I took my seat on the train warily, clutching a canvas bag filled with a cookbook, a change of clothes, and five pounds of frozen fish heads. I recalled how innocuously it all began.
"Let's throw a dinner party," said my friend over a mediocre lunch at a popular New York restaurant. Perhaps it was the revelation that we could serve a better meal than this celebrity chef had dished up. Perhaps it was a hint of masochism.
In any event, it seemed like a terrific idea. We could have some friends out to her parents' house in Connecticut and provide a break from a stifling summer in the city.
We needed a dish that would seem as natural on a warm summer's evening as mosquito repellent and cool lemonade. It had to be sophisticated but simple; not just nourishment, but an epic meal that we could linger over for hours.
After much discussion, the answer became apparent: bouillabaisse, the magnificent fish stew from the Provence region of southern France. The food of the region is simple, lusty, and flavorful - qualities we would capture for this dinner party.
Like so many dishes now gentrified, bouillabaisse has its roots in peasant food. After a long day on their boats, fishermen would take hard-to-sell "trash" fish and throw them into a rapidly boiling pot with some vegetables. The stew was then mopped up with stale bread and rouille (a rust-colored mayonnaise infused with garlic, olive oil, bread crumbs, and hot peppers). It could be prepared in 20 minutes and eaten in less time than that.
Eventually, restaurateurs realized what a good thing the fishermen had going. So they found ways to make peasant food sophisticated enough to rival Dover sole in price. Some chefs even added lobster and other pricey ingredients, and made the cooking and serving methods more complicated.
It can now be served on white tablecloths without embarrassment.
In choosing a recipe for our adventure, the challenge was to balance the desire for authenticity with other concerns. Foremost among them: We must deal with a seafood selection that is different in the US than in the Mediterranean; racasse and other bony fish unavailable here are said to be the source of the rich, powerful flavors of a true bouillabaisse.
I started perusing recipes. A 1941 Escoffier cookbook insisted on 15 minutes total cooking time and a mere two cloves of garlic. That seems terribly bland in the age of Emeril Lagasse. Other recipes were absurdly complicated, using four steps when one would do.
In one recipe I found a combination of rustic authenticity with the epic meal I had in mind. Found in the recent "Dean and Deluca Cookbook," by the estimable David Rosengarten, it is an adaptation of the bouillabaisse at the Restaurant du Bacon in Cap d'Antibes, France. One attraction: It divides the meal into three courses, perfect for a languid summer evening.
First, one makes a very rich broth, in which fish and potatoes are poached for a first course. Then, shellfish are cooked in the remaining broth and served. Finally, the now-thickened broth itself is served as a soup, with toast and rouille.
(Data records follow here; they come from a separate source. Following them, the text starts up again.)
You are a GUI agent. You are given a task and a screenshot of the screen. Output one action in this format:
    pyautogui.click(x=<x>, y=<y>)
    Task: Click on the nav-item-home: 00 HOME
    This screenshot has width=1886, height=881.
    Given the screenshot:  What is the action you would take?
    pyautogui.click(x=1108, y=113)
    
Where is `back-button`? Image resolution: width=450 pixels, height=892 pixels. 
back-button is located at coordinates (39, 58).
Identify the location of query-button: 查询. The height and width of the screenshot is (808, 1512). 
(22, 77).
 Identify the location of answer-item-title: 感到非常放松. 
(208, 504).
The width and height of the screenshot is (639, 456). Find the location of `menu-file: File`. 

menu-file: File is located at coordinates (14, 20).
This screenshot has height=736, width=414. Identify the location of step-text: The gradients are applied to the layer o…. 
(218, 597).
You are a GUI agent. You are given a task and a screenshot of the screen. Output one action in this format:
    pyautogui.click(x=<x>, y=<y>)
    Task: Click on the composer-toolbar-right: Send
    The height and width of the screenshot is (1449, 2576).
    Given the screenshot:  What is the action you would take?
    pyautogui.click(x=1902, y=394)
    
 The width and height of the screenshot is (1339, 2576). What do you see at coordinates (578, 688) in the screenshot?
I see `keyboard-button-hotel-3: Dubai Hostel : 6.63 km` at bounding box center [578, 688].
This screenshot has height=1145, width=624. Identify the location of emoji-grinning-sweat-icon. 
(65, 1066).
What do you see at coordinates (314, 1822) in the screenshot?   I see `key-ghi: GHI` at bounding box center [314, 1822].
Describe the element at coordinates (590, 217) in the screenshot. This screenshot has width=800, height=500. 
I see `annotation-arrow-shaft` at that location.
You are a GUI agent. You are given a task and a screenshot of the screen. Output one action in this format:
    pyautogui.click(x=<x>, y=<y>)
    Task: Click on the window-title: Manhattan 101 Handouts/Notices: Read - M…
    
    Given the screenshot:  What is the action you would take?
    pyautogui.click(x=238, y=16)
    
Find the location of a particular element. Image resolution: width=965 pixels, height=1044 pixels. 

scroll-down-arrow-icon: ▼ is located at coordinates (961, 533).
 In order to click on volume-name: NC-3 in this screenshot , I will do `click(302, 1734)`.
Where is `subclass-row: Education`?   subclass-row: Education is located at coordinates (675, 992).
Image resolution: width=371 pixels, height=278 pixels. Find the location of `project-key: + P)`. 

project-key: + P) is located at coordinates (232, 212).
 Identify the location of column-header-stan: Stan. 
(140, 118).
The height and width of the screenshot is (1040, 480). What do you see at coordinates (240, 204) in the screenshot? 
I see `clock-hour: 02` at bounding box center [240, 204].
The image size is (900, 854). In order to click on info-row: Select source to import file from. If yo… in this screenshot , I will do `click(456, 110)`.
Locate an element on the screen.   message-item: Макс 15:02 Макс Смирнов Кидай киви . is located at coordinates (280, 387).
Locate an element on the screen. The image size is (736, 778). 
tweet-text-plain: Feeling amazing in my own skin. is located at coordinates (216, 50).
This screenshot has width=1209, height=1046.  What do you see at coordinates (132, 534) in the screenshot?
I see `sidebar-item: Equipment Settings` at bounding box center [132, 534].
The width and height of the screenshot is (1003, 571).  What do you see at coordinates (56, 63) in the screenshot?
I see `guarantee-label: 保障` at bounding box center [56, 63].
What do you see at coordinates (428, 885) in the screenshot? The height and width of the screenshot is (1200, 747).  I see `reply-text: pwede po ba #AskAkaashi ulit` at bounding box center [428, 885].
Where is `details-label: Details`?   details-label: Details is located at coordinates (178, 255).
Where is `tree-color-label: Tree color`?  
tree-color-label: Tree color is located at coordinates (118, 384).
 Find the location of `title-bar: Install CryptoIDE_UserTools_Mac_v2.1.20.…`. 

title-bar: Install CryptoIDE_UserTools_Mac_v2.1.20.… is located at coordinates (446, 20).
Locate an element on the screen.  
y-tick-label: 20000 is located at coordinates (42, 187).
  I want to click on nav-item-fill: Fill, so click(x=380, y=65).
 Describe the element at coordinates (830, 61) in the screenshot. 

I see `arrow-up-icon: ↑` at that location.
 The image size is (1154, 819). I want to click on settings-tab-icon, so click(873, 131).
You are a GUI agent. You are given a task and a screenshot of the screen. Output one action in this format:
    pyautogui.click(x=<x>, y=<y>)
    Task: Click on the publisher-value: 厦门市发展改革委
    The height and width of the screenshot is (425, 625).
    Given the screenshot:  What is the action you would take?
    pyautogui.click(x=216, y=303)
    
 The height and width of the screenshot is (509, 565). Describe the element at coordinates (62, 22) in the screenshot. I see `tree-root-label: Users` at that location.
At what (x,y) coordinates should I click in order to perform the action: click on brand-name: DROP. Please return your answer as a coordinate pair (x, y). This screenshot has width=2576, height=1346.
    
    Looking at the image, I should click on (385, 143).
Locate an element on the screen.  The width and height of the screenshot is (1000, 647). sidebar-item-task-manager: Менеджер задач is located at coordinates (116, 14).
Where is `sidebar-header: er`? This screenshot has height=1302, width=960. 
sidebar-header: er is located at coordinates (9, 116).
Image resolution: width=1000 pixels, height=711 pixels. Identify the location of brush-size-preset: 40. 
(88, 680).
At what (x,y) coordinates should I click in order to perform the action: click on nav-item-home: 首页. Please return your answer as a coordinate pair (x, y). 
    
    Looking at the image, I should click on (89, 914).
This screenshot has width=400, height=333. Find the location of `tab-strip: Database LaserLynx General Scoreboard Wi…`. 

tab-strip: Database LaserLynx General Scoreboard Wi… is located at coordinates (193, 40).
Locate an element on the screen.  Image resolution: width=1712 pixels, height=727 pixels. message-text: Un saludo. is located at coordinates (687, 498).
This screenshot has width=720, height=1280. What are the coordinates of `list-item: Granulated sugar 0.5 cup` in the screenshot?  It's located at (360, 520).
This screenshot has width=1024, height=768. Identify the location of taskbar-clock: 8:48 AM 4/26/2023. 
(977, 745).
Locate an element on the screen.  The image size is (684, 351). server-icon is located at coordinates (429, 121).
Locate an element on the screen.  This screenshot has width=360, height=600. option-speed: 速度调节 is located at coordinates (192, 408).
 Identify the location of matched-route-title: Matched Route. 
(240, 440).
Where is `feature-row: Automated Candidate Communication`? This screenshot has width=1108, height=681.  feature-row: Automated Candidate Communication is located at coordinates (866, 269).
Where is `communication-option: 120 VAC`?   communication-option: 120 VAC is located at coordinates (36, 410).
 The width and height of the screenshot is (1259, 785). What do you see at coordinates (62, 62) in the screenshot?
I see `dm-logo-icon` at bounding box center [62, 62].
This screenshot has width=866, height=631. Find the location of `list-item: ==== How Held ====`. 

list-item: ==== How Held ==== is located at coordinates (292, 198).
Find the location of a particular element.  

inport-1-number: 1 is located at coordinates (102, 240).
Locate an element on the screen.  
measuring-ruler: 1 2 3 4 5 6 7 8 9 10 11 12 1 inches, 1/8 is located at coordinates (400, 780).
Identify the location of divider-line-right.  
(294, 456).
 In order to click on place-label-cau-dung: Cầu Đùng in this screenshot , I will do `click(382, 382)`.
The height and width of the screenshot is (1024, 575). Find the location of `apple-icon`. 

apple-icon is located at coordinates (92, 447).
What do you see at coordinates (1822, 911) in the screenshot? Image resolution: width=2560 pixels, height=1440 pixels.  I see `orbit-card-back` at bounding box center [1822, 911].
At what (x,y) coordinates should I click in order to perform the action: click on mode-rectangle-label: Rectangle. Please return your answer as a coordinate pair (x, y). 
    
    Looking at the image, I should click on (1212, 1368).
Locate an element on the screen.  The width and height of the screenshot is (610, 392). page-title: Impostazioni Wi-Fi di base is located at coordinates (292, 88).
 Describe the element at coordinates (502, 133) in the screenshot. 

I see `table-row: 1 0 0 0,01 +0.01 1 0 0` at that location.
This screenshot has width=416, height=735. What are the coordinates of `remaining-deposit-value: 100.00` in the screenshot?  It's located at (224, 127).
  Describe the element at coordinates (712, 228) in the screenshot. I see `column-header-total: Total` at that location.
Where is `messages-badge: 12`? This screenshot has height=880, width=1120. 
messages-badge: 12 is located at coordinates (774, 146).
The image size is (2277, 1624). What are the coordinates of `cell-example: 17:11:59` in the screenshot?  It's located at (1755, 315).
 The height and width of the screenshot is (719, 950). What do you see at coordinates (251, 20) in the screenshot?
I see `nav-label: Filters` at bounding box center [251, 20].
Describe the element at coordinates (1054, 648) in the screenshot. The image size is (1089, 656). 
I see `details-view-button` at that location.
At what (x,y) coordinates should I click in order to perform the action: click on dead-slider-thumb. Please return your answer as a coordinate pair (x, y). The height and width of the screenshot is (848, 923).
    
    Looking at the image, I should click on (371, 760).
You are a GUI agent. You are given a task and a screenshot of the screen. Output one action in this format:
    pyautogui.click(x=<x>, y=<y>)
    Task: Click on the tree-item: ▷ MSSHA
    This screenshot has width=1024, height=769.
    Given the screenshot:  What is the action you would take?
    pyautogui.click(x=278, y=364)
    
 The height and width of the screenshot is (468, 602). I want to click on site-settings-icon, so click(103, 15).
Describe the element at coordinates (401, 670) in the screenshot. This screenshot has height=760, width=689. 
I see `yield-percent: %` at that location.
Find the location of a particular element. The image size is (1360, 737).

I adjusted the recipe slightly: Bowing to the squeamishness of some guests, I replaced the whole fish Rosengarten calls for with fish fillets. (Note that one must be particularly careful about overcooking the fish when using fillets.)
All that was left was to buy the ingredients. I visited a fishmonger several days before the event to get the pounds of fish heads that would flavor the stock. When I got home with my bounty, I put them in the freezer, sealing them in plastic bags, hoping not to contaminate my roommates' Haagen-Daz with the scent of red snapper.
Then off to the produce market, where I rescued several tomatoes from the thin (red) line between ripe and rotten. Potatoes, leeks, and fennel completed the trip.
So I loaded it all into a canvas bag, lugged it to Grand Central station, and boarded the train, thankful that the fish heads emitted no odors. We soon arrived, made a final seafood purchase (annoying those in line behind us, no doubt, as we ordered some of most everything the fishmonger had), and began cooking.
The guests trickled in. I somehow thought it would be easy to be sociable while standing over a rapidly boiling 50-quart copper pot. It was not.
Dinner on the deck began with a simple salad of mixed greens.
Next, we brought out a platter of fish and potatoes. This course provided nourishing warmth, evoking the peasant roots of the dish - subtle flavors with the pleasant color and taste of saffron.
Next came the dramatic platter of shellfish. This was the real show-stopper; a colorful plate piled high with perfectly cooked seafood. Messy hands seem integral to eating shellfish - and were in ample supply as we downed shrimp, lobster, mussels, and scallops.
The final course was the greatest failure. In my rush to make the rouille (the guests were arriving at the time), I added the oil to the egg yolk mixture too quickly - and therefore it didn't emulsify. With the party under way, I didn't have time to rescue the effort or start over (which shows the importance of doing as much as possible ahead of time).
And the soup was a bit too salty - again this cook's error.
Almost three hours later - and after a simple dessert of ice cream, berries, and roasted figs - I said goodbye to a contented set of guests. The frantic cooking had paid off, after all.